Растеряевские типы и сцены
Шрифт:
— А бог-то? — вдруг проговорил Кыскин.
— Чего ты? — послышалось из спальни…
— Нет, это я так!.. Что-то не спится!
— Спи! спи! — ворочаясь, говорила жена.
— Право, что-то все того… — поворачиваясь лицом к спине дивана, бормотал муж. — Блохи не блохи, а так что-то…

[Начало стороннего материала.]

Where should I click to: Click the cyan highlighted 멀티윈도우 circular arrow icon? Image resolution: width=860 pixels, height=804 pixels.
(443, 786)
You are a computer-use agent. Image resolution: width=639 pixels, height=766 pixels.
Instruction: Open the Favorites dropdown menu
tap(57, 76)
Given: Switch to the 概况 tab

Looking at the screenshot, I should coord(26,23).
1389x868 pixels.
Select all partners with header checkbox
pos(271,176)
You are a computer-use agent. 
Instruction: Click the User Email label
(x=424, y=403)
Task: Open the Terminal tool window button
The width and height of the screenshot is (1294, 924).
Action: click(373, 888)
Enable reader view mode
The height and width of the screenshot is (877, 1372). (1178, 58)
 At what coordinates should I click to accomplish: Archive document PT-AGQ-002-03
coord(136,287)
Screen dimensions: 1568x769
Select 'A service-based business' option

— Спи! там блох нет ни одной.
— Да то-то я думаю: откуда блохам быть? Так что-то.
— Никаких блох нету, а это от нового места.
— Должно быть, что от нового места. Как-то так всё…
— Спи!
Жена замолчала, а в голове Кыскина снова явился вопрос: "А бог-то?" И вслед за этим мысль его в одно мгновенье перелетела чрез множество всевозможных затруднений, тяготевших на его семейной жизни и за несколько минут перед этим сознанных вполне, непреложных и очевидных для всякого. Что-то упорно побуждало его ни под каким видом
— Маша, ты спишь? — произнес он вдруг громко. Но жена не отвечала.
"Спит!" — подумал он.
А она долго еще не спала, долго еще думала, крепко прижавшись к подушке, то же самое, что и муж ее; но она яснее его смотрела на вещи и тверже решилась заглушить в себе всякую мысль, как только мысль эта наталкивала ее на вопрос: "А бог-то?" Поэтому-то она и не отвечала мужу, когда тот назвал ее. Притворясь спящей, она слышала, как Иван Абрамович ворочался на диване, охал, шептал: "Господи! Господи!"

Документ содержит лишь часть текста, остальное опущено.